When I used to visit different Methodist churches I always saw the same elderly type congregations. There were were external as well as internal young people (far far healthier than in Unitarianism) but only a tiny number ever stayed on. It just impressed on me that the bulk of these people were getting old at the same time. I could see a huge drop in numbers taking place at the same time, but unlike the Unitarians I could not see the possibility of the Church being distinctive. The arguments which led to Methodism are no longer relevant, and it is no longer a holiness movement in any sense that it was.

It does, however, see reasonably healthy applications for ministry, and people start as local preachers for two or three years and must impress themselves at several levels to get into a college. The process is flexible regarding educational level and ability to pay. So clearly those involved are involved. But ministerial candidates need congregations. In Unitarianism there is a crisis of ministry through retirements and recruitment of trainees is quite low in number, but then so are the congregations who can afford professional ministry. There is a balance of decline, and Methodism has to have that balance too.

Michael Dalling suggests that the greater lay nature of Methodists, which lightens the load of a minister, means a social function is met amongst members, and this emphasis and involvement means that Methodists are more aware of Christian beliefs. (Dalling and Francis in Forster, 1995, 78-107, especially 104). So perhaps friends being invited in is the only way forward from extinction.

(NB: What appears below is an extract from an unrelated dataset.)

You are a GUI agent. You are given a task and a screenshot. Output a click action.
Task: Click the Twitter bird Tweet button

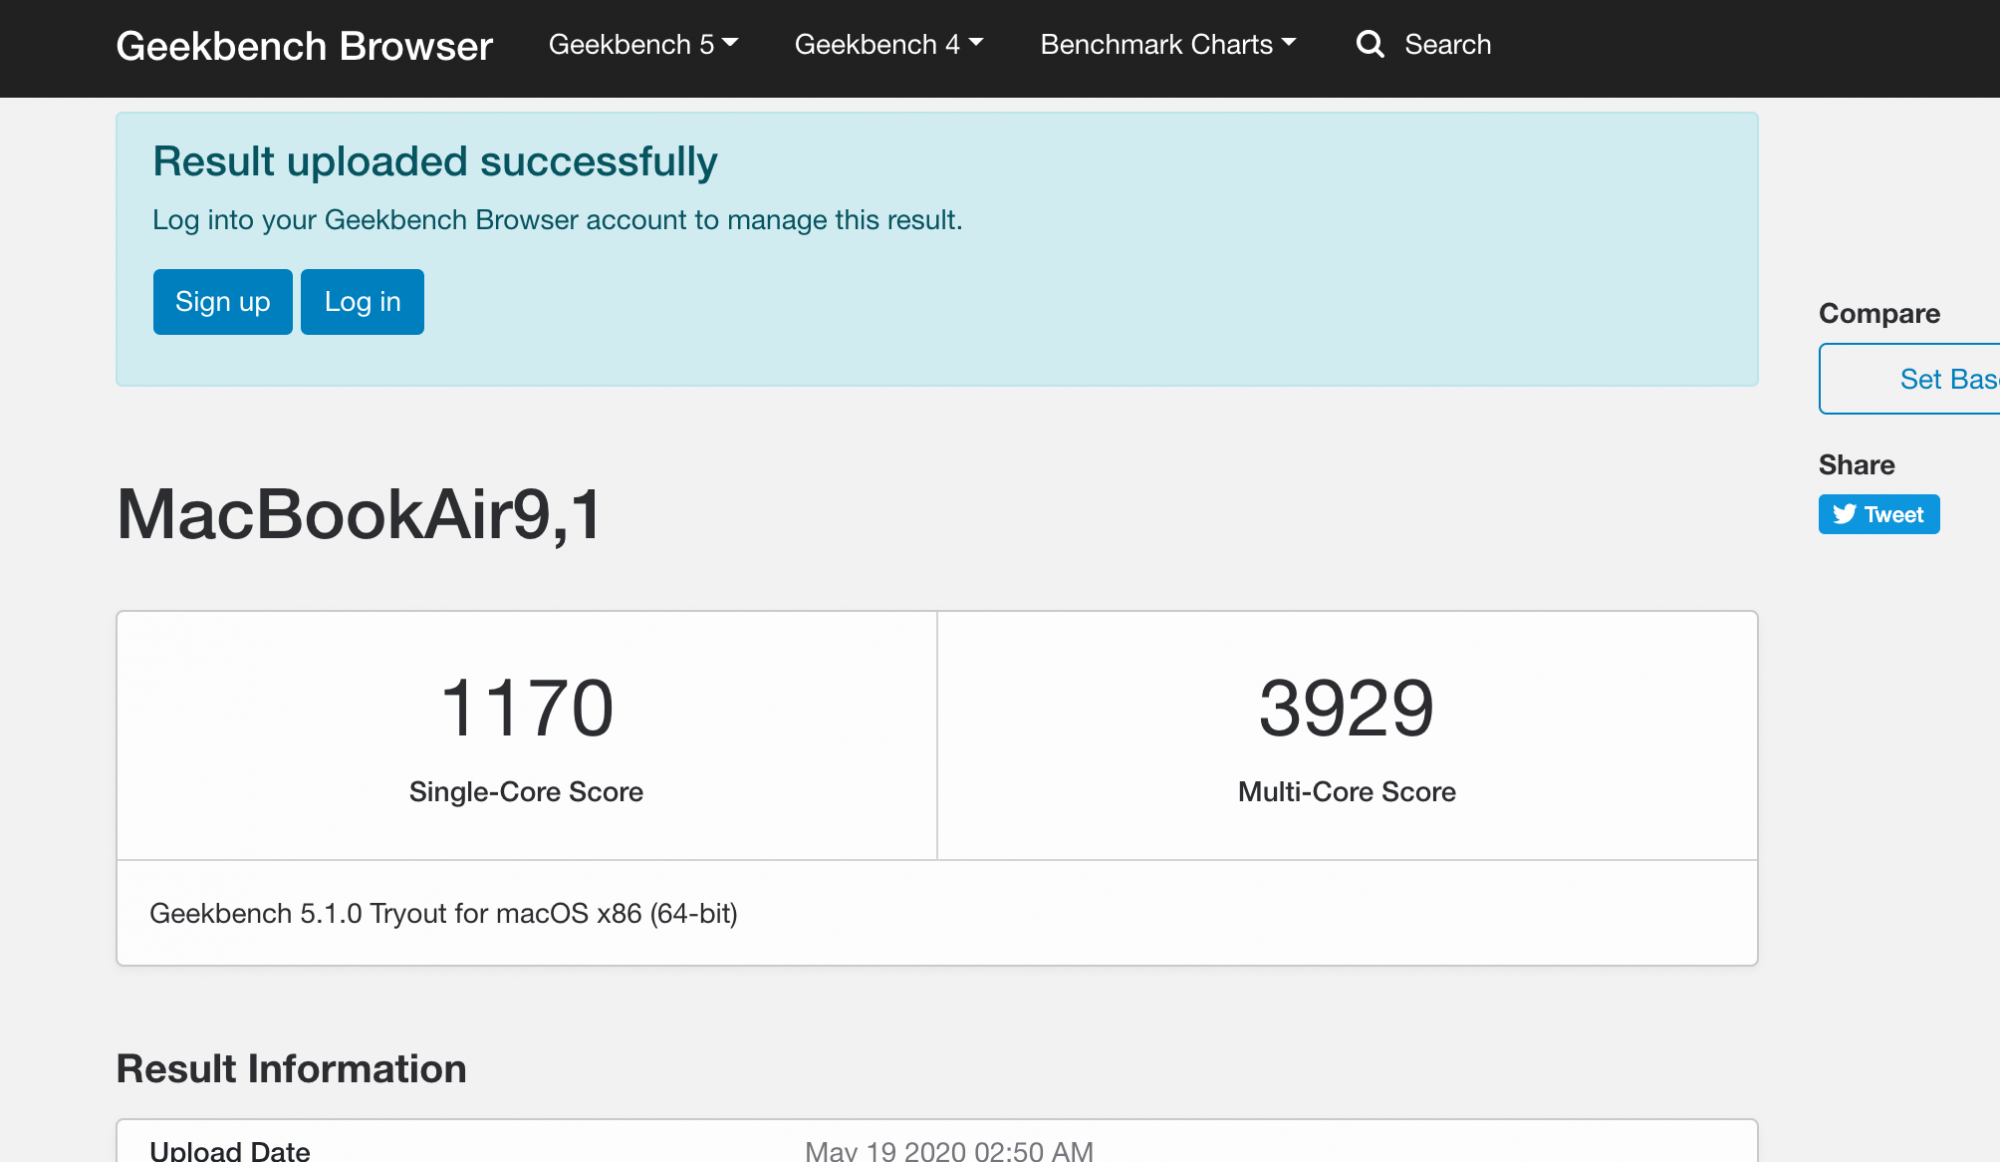tap(1878, 514)
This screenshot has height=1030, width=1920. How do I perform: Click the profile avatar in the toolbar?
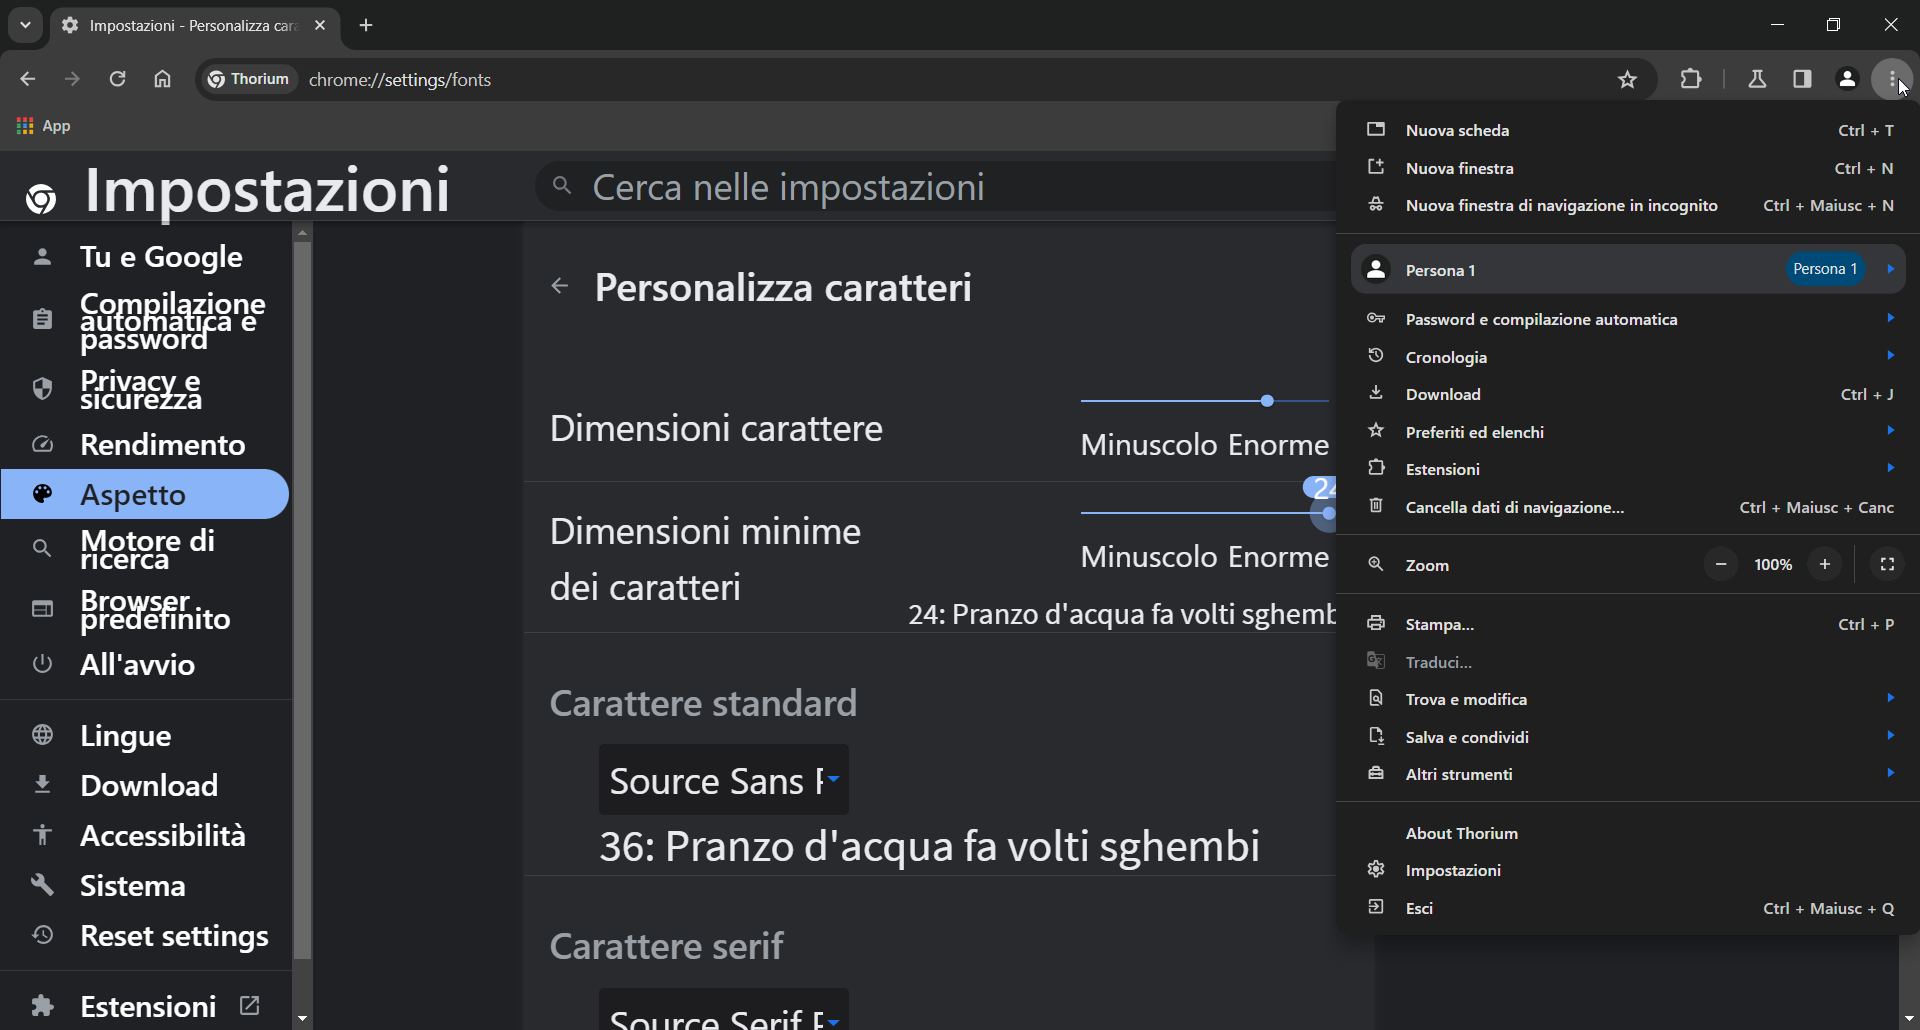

The question is what is Methodism for? What of its theological identity? After the Second World War there was some interest in Reformist theology, Lutheranism and the Bible as a self-sufficient document (rather than external experience or as a socio-political allegory). This is nevertheless moderated by the ecumenism of merger and continuing that towards the possibility of merging with or working with non-Methodists.Perhaps also reflecting on outside influences there has been a movement towards sacramentalism and more quality in worship, applying formality and the written word as well as informal and extempore worship. This can lead to some tension with supporters of freer worship. However, there is no longer a specific Methodist theology, and a reduced sense of unique ecclesiology, and Methodist writers never quite gained the prominence of Anglicans. This is partly a matter of resources, and access to publicity and publishers because Methodists do not, barring exceptions (now all dead), provide national figures like the established Church can still produce for an establishment interested man bites dog media.

So it would seem that the future is essentially social functions with a religious involvement. But in this it competes with leisure and group alternatives, and today many religious groupings are formed voluntarily where people think through their own beliefs and practices. Of course Methodist churches join in with presenting Alpha courses and the like, to tell the ignorant about Christian dogmas and try to create emotional commitment, though many now realise and have access to the information that says Christian views are varied and challenged internally. Faith and belief is far more obviously plural now. In my view, Methodism ought to take its social function into the Church of England (once women can be bishops), where it can be a Gemeinschaft holiness movement (in this social and involvement sense), and perhaps make the churches of the Church of England less stuffy. It would add evangelistic attitudes and breadth. Joint gatherings and Local Ecumenical Projects can only go so far.

Adrian Worsfold

2002

 

Sources:

Davies, R. E. (1963), Methodism, Penguin.

FitzHugh T. V. H. (1988), The Dictionary of Geneaology, Alphabooks, 196-197.

Goring, J., Goring, R. (1984), The Unitarians, Religious and Moral Education Press.

Goring, J., Goring, R. (1984), The Unitarians, Religious and Moral Education Press.

Parsons, G. (Ed.) (1988), Religion in Victorian Britain: I Traditions, Manchester University Press in association with the Open University, 82-86 and 205-210.

Pelling, G. (1990), Beginning Your Family History, Newbury: Countryside Books with The Federation of Family History Societies, 59 (diagram).